Jul 18, 2009

That the women I date have a too high opinion of themselves

Everyone of them wants to nest, it seems: three out of the four last ones got pregnant within three months of breaking up with me.

Of course they all strenuously deny that they want to be married; and perhaps believe their denials, too, having been fed on the women’s-lib nonsense that a woman needs a man like a fish needs a bicycle, that marriage is an instrument of male dominance, etc.; which only shows that what we think we believe and what we really believe (as shown by the way we act) have really nothing at all in common; because, their words aside, they want an exclusive union, whatever its name; they want to be the most important thing in my life – certainly more important I am willing to allow them to be; they want to be the only one; they want me to think about them ceaselessly when we are apart; and notice no other woman when we are together, etc. and don’t want me to have any life of my own. A woman needs a man like a fish needs bicycle, it seems, unless that man is me.

Whence comes this ambition? Can't they see it cannot happen?

I have been intentionally dating ugly, poor girls hoping that they might see the light: that I am too much of a good catch for them to have the remotest hope of any such silly thing; but that the good times I give them they have no hope of having with anyone else (who else will take them for a week of sin to Paris? Who else will entertain them with learned discourse on art and literature and philosophy on the meaning of life? Who else will treat them gently and respectfully and chivalrously in the way in which I do? And who else will do all that while being not bad looking and not the worst in bed?) Can't they see that with all this, they are best off aiming lower; accepting that they can't have exclusive union; and settle down for less -- which is a lot more than what they have now, or ever will.

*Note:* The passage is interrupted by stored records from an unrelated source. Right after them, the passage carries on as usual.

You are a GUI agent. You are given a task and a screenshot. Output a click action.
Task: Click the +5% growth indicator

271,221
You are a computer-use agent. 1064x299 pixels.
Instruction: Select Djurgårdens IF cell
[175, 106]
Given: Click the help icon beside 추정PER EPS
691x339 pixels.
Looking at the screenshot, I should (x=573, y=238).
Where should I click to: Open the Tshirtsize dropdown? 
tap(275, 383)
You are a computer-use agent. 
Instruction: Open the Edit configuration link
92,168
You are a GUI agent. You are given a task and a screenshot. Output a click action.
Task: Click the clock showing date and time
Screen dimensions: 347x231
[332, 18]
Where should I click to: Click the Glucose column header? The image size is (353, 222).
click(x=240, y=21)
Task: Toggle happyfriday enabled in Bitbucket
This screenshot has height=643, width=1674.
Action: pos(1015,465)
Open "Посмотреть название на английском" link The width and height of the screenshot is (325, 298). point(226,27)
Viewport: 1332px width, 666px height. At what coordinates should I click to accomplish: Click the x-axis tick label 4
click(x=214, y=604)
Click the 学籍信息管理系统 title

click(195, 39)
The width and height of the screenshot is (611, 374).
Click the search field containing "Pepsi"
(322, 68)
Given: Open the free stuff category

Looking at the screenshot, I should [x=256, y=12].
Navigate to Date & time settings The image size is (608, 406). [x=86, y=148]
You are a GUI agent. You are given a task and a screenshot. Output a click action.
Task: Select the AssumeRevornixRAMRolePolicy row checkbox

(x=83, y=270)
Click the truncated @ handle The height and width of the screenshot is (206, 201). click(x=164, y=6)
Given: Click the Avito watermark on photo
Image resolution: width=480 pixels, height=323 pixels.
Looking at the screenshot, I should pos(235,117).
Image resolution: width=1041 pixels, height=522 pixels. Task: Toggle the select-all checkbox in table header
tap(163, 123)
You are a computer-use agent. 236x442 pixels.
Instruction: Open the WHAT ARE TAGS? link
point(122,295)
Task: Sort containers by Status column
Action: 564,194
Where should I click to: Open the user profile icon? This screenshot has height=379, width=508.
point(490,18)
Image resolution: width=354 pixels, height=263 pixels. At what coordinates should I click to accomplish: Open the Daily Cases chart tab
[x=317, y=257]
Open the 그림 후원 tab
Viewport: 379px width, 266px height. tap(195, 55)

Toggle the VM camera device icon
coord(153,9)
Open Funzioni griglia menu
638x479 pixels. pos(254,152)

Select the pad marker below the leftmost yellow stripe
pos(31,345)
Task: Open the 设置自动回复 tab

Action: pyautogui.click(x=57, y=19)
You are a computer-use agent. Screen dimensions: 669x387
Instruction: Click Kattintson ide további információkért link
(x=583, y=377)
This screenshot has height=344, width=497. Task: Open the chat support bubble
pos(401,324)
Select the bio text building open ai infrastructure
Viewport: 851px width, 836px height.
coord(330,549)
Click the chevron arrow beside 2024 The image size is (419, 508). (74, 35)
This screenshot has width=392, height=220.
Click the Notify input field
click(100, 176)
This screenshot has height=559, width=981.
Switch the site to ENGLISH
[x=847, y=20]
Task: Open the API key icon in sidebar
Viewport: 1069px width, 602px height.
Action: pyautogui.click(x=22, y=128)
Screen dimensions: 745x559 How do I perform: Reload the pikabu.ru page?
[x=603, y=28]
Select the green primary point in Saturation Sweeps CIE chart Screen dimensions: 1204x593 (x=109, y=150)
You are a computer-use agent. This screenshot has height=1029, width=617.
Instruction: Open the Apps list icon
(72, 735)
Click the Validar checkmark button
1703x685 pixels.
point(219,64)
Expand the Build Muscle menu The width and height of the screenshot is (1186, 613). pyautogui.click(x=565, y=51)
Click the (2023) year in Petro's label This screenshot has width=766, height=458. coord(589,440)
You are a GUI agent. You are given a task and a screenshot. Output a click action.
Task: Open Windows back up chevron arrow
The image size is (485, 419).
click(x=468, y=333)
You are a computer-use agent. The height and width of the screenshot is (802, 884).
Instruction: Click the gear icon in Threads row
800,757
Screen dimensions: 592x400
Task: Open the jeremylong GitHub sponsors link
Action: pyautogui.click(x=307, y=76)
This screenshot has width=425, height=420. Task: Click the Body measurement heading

But it isn’t working. They can’t seem to recognize the good thing they have. They want to nest.

Logical thought and careful planning have nothing to do with it. The strategy is inborn and unconscious: find a guy you like and then go for it. Ducks are like that too: they naturally head for water (and chickens for trees). All that schooling and education, all that wit and those foreign languages have no effect at all; they do not feed into life strategy.